* _Exercise_: Output each record below exactly as it stands, leaving out the pictures.
*** Opening of Supplied material ***
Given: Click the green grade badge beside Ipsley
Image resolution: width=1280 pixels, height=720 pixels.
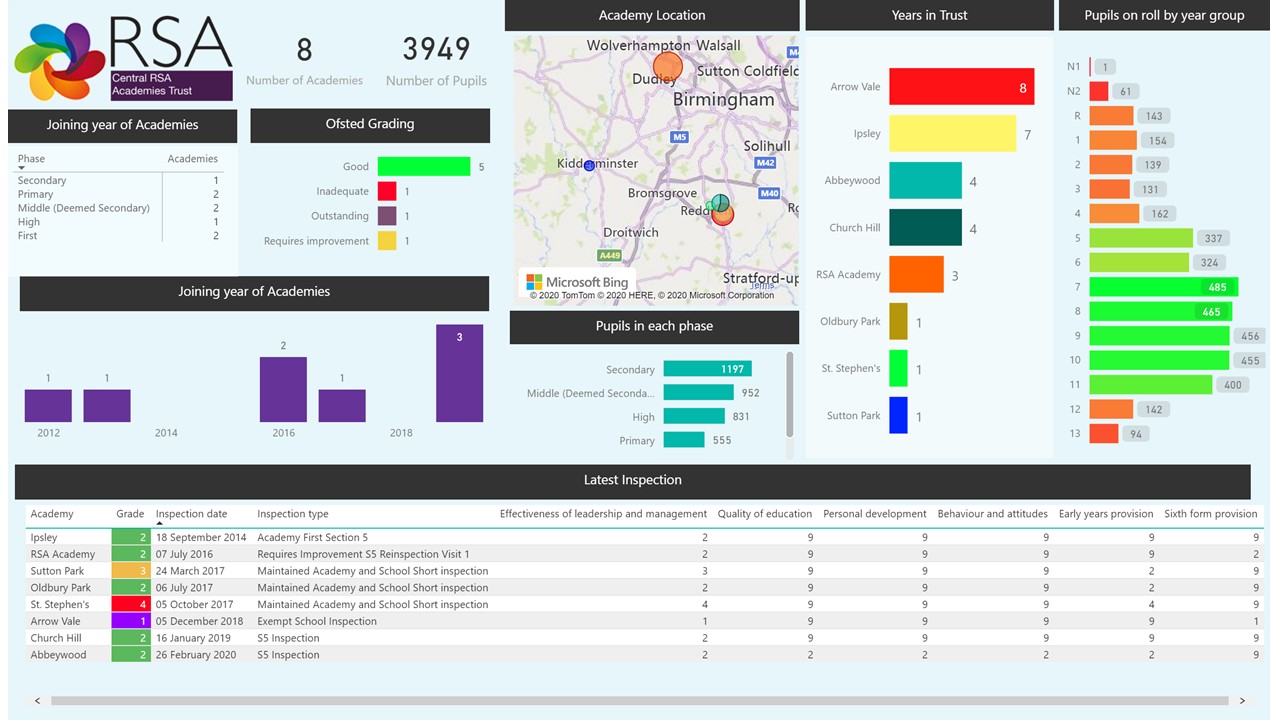Looking at the screenshot, I should tap(131, 537).
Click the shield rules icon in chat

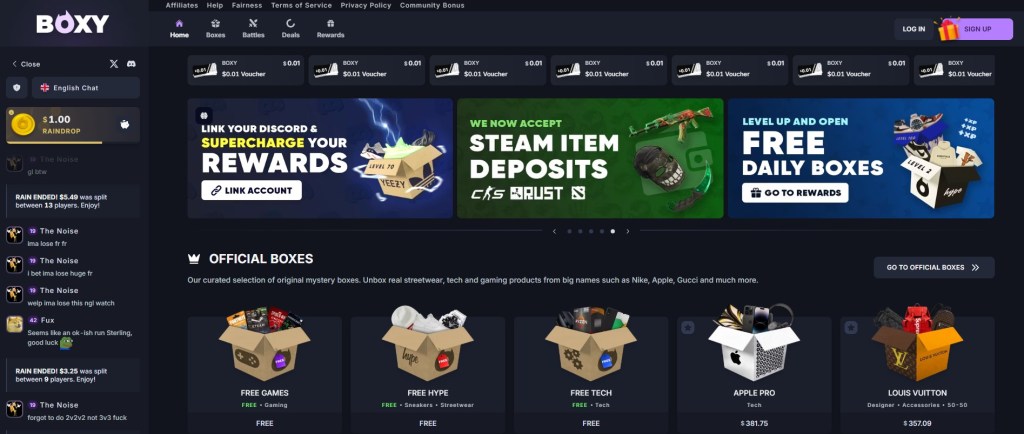click(x=16, y=87)
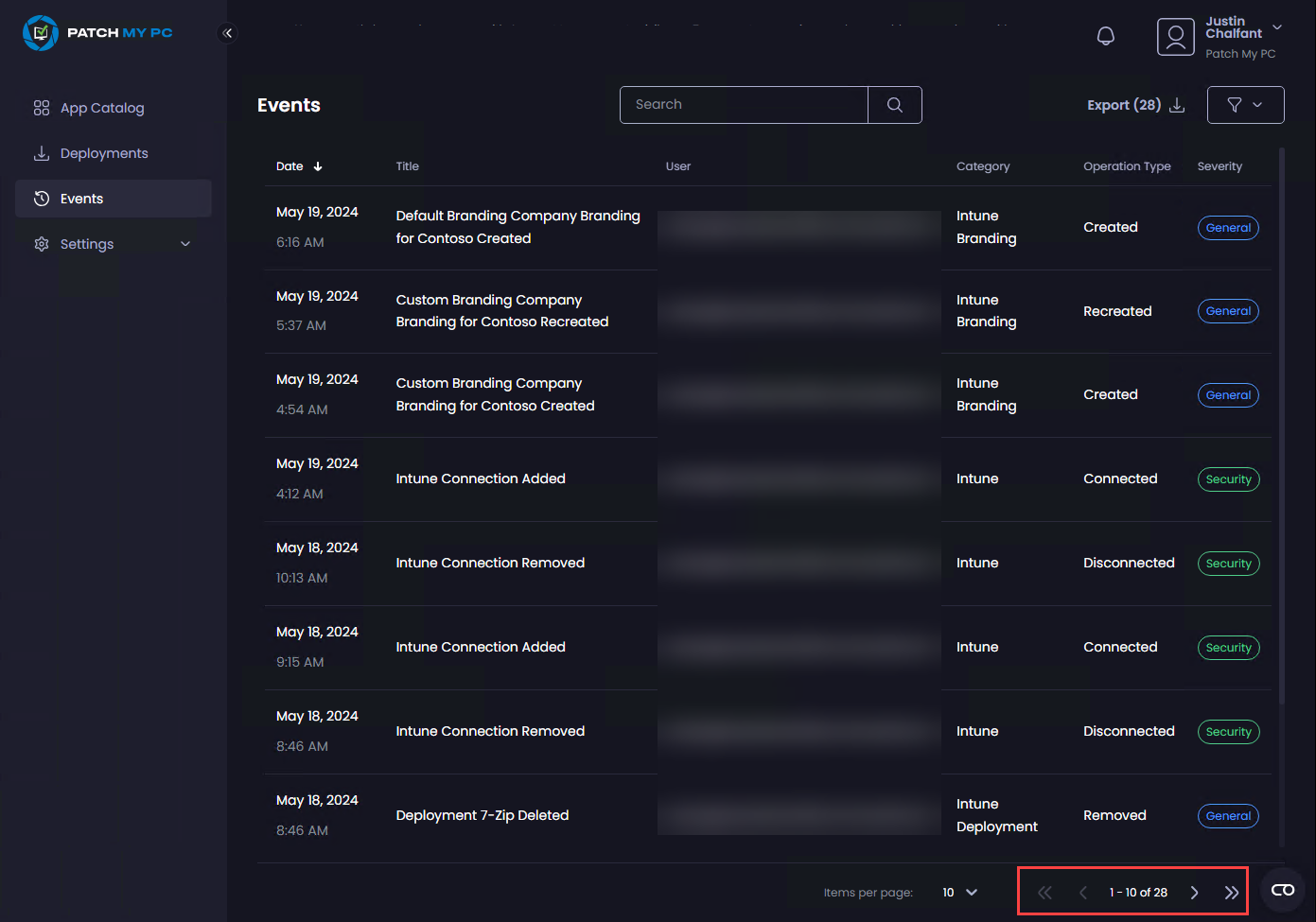Screen dimensions: 1316x922
Task: Click the Settings gear icon
Action: (41, 243)
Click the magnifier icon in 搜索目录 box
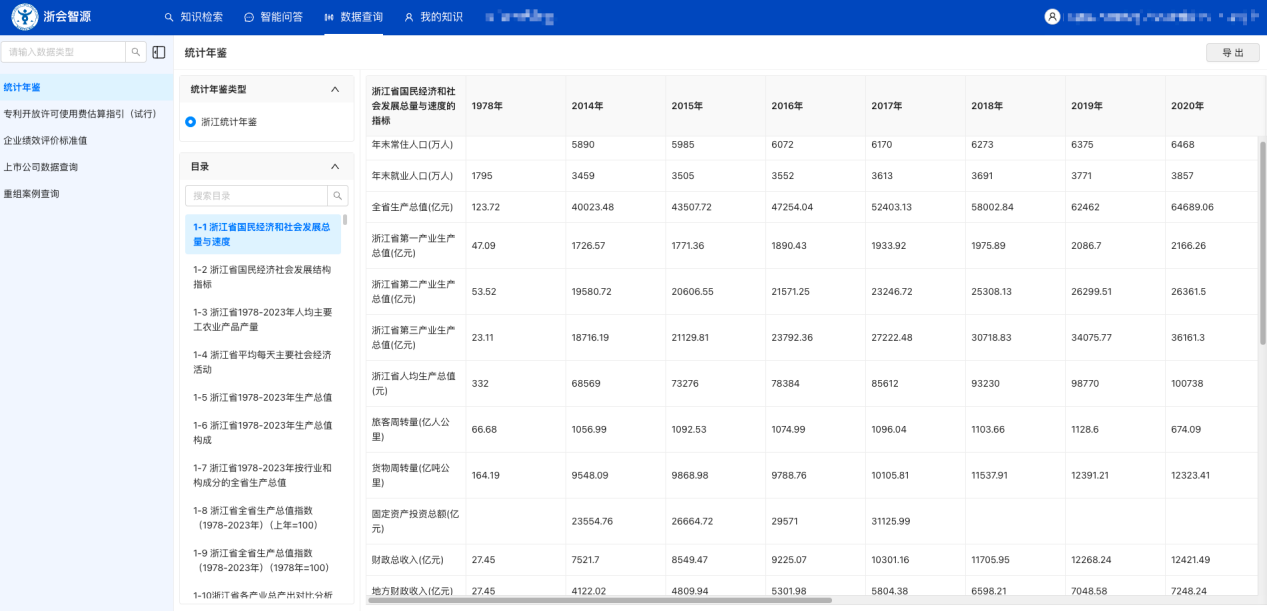 (337, 195)
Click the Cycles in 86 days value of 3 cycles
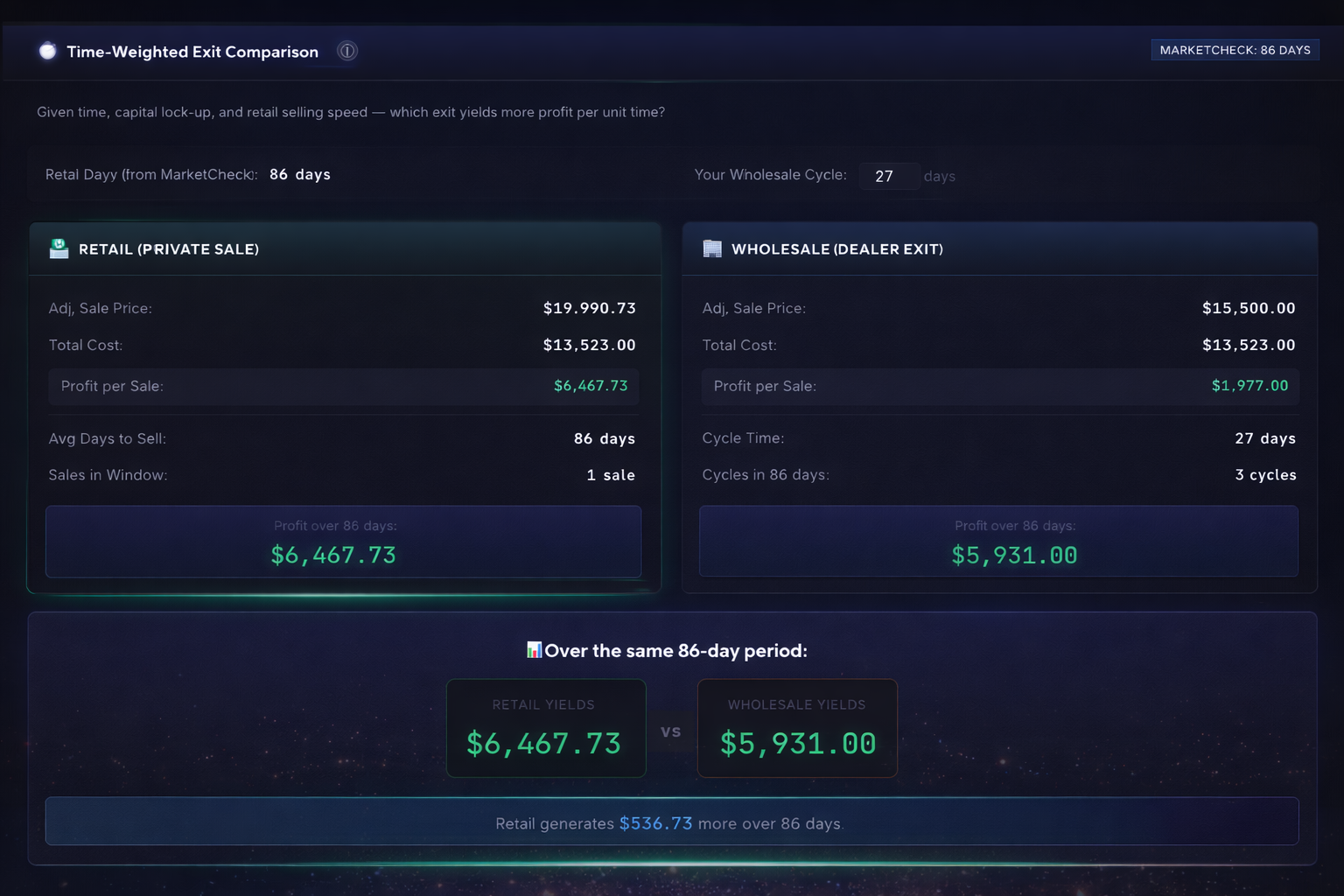Viewport: 1344px width, 896px height. [x=1266, y=475]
*** Close of Supplied material ***
* _Solution for this problem_:
Given: Click the green grade badge beside Ipsley
Image resolution: width=1280 pixels, height=720 pixels.
Looking at the screenshot, I should tap(131, 537).
Click the shield rules icon in chat

click(x=16, y=87)
Screen dimensions: 1316x922
Task: Click the Settings gear icon
Action: (41, 243)
Click the magnifier icon in 搜索目录 box
 (337, 195)
Click the Cycles in 86 days value of 3 cycles
Viewport: 1344px width, 896px height. [x=1266, y=475]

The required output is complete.